THE RECORDS:

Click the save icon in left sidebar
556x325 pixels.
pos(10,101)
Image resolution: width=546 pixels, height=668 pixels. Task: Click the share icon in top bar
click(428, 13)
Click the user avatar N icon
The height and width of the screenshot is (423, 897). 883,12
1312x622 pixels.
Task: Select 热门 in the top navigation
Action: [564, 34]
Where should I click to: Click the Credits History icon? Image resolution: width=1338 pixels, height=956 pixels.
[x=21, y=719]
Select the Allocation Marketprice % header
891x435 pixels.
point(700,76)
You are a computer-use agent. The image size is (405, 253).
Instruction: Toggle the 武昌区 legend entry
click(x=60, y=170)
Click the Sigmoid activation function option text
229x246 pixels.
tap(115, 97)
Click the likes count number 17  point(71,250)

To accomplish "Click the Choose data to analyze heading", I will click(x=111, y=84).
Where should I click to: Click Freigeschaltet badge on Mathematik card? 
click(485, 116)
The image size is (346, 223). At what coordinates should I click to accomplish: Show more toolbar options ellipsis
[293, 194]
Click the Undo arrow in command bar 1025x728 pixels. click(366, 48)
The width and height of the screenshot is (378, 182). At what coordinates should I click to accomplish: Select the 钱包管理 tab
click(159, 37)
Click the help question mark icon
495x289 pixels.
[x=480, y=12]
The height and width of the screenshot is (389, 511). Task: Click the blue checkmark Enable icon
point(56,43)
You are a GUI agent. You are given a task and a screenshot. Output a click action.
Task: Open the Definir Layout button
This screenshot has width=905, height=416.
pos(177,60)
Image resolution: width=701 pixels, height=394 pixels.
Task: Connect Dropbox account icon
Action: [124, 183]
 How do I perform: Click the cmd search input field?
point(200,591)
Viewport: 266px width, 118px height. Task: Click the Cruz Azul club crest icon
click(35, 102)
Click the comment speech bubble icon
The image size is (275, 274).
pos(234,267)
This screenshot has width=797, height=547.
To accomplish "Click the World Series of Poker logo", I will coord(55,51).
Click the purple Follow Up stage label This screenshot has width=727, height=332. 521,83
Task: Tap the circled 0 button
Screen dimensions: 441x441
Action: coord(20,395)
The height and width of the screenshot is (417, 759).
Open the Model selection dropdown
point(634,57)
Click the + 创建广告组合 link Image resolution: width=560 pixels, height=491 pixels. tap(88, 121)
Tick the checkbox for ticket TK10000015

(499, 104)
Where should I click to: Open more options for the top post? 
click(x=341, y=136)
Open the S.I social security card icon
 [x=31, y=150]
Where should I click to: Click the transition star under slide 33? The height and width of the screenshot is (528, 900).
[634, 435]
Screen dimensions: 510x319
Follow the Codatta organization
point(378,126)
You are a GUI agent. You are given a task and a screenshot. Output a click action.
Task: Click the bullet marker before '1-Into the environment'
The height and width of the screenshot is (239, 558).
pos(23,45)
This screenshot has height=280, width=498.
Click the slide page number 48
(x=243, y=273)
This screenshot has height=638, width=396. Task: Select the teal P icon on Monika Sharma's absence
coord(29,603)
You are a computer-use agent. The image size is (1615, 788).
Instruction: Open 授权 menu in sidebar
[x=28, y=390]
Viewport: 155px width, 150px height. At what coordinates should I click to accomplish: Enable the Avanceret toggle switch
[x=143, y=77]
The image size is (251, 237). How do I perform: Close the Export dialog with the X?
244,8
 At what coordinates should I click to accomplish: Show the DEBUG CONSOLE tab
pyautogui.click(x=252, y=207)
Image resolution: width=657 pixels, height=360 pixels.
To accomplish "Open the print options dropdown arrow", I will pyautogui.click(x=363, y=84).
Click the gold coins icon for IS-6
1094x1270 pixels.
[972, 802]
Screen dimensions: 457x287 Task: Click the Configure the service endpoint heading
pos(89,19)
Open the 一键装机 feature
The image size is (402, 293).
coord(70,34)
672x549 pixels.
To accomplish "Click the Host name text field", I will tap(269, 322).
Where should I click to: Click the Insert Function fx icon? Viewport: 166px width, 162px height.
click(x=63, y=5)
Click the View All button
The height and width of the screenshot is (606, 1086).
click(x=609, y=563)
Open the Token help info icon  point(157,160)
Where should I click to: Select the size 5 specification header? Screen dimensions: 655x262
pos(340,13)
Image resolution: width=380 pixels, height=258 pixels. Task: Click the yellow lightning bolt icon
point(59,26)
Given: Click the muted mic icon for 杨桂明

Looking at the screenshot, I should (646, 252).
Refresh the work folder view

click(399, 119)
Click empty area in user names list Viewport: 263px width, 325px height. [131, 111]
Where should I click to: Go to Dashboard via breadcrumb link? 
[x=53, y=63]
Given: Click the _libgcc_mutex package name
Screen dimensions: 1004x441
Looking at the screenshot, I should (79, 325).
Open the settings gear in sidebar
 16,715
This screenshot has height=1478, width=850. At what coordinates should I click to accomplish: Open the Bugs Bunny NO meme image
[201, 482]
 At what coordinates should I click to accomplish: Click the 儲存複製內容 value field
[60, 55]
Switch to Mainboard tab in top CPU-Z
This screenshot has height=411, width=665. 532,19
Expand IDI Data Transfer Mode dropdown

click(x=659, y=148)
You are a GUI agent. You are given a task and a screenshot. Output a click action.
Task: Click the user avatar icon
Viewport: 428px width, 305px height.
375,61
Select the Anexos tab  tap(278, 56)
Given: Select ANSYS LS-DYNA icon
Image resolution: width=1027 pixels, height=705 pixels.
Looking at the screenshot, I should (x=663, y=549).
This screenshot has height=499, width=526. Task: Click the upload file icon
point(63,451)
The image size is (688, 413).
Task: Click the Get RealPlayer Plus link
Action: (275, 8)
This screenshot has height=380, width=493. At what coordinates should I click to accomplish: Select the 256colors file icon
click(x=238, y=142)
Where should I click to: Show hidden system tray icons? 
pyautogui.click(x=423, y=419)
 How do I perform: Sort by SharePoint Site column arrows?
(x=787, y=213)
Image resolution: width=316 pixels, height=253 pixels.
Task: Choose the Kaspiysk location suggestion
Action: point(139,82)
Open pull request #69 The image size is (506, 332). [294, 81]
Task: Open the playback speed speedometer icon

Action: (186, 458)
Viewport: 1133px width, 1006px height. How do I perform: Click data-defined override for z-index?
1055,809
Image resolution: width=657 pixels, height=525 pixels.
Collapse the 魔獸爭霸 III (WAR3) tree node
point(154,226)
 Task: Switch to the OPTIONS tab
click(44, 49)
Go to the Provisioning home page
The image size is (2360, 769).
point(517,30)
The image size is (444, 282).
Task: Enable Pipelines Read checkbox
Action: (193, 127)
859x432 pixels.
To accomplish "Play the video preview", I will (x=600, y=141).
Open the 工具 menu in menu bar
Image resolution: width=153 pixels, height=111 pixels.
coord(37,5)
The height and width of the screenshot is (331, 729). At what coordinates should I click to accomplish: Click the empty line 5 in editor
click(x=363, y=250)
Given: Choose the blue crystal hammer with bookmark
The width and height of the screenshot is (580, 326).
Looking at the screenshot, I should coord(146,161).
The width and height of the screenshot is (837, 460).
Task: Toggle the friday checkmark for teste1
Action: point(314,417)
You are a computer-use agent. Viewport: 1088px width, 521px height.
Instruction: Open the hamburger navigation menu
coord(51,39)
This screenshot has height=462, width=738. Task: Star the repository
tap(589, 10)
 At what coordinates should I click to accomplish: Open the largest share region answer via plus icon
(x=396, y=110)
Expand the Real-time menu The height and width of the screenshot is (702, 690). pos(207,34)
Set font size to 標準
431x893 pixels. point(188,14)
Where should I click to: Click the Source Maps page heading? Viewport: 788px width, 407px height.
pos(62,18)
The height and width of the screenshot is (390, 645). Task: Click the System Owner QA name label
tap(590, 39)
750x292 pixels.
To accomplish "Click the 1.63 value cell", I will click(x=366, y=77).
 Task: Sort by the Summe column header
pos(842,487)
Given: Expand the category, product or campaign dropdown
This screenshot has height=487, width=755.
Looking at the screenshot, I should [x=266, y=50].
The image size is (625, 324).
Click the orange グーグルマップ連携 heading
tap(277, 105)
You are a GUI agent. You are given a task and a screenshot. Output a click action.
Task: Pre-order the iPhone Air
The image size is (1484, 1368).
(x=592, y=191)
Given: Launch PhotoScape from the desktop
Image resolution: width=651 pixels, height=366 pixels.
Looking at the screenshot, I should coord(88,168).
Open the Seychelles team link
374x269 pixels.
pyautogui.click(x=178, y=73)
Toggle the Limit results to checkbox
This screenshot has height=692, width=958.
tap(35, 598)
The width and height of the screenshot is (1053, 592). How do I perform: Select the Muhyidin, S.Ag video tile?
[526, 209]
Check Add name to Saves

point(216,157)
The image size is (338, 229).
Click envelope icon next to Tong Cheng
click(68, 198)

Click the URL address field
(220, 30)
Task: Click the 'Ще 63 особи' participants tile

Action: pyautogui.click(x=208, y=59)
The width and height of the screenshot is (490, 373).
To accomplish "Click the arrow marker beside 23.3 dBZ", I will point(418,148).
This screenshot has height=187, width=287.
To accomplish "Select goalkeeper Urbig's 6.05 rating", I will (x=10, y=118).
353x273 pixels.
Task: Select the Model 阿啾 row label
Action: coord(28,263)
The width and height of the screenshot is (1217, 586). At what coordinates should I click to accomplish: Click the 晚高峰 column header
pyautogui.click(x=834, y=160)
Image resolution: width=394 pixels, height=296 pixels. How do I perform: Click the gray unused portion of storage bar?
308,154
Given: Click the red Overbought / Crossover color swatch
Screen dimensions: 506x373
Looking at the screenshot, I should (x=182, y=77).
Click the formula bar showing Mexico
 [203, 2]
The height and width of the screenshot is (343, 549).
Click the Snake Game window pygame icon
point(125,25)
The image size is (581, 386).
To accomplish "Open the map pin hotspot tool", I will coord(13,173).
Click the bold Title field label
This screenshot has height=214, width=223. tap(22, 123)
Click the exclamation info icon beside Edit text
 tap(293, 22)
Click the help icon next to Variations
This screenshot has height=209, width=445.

ASSIGNMENT: A reply should hold exactly the lines from the one containing "The height and width of the screenshot is (343, 549)." through the end of the data above, nothing more.

TASK OUTPUT:
The height and width of the screenshot is (343, 549).
Click the Snake Game window pygame icon
point(125,25)
The image size is (581, 386).
To accomplish "Open the map pin hotspot tool", I will coord(13,173).
Click the bold Title field label
This screenshot has height=214, width=223. tap(22, 123)
Click the exclamation info icon beside Edit text
 tap(293, 22)
Click the help icon next to Variations
This screenshot has height=209, width=445.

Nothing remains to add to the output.